- Vorgegebener Text:
>>>

Uikorr <- Ui+1-mean(Ui) # korr. outfit --> siehe oRM.pdf seite 8 oben und oRM.R Zeile 115 und Ordinales_Rasch_Modell.pdf seite 68
## Standardised (Un)weighted Mean Square Ti (OUTFIT.ZSTD)-------
UTi <- ( ( (Ui^(1/3)) -1) * (3/Uqi) ) + (Uqi/3) # ... gegencheck eRm (i.outfitZ in itemfit.ppar) formel stimmt - werte leicht unterschiedlich - in eRm werden perfecte resp. vorher rausgeworfen OK
UTikorr <- ( ( (Uikorr^(1/3)) -1) * (3/Uqi) ) + (Uqi/3)

<<<

- Quelldaten:
>>>

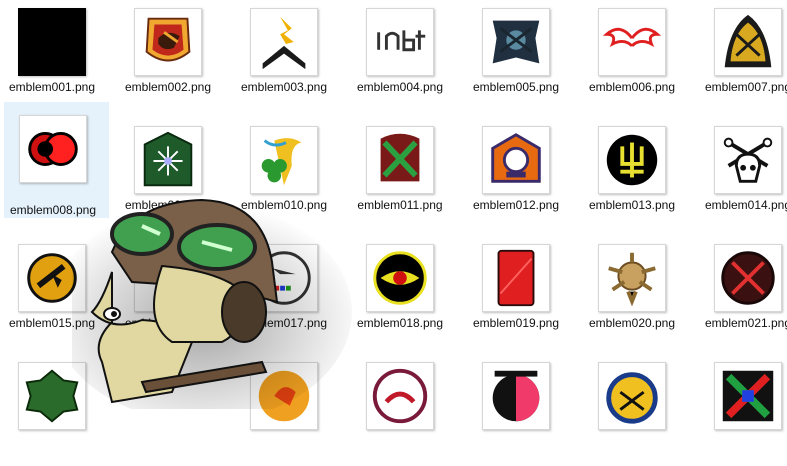 The width and height of the screenshot is (787, 466). Describe the element at coordinates (516, 278) in the screenshot. I see `red-card-emblem-icon` at that location.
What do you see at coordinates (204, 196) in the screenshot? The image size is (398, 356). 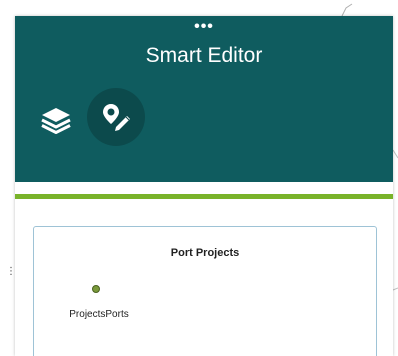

<<<

- Übungsaufgaben:
1. Auf welche Seite von Ordinales_Rasch_Modell.pdf verweist der Kommentar zum korrigierten Outfit im vorgegebenen Text?
2. Zitiere aus dem vorgegebenen Text wörtlich den Abschnitt, der mit den Worten „Uikorr <- Ui+1-mean(Ui)“ einsetzt und nach „(Uikorr^(1/3)) -1) * (3/Uqi) ) + (Uqi/3)“ endet.

- Antworten der Reihe:
1. Auf Seite 68.

2.
Uikorr <- Ui+1-mean(Ui) # korr. outfit --> siehe oRM.pdf seite 8 oben und oRM.R Zeile 115 und Ordinales_Rasch_Modell.pdf seite 68
## Standardised (Un)weighted Mean Square Ti (OUTFIT.ZSTD)-------
UTi <- ( ( (Ui^(1/3)) -1) * (3/Uqi) ) + (Uqi/3) # ... gegencheck eRm (i.outfitZ in itemfit.ppar) formel stimmt - werte leicht unterschiedlich - in eRm werden perfecte resp. vorher rausgeworfen OK
UTikorr <- ( ( (Uikorr^(1/3)) -1) * (3/Uqi) ) + (Uqi/3)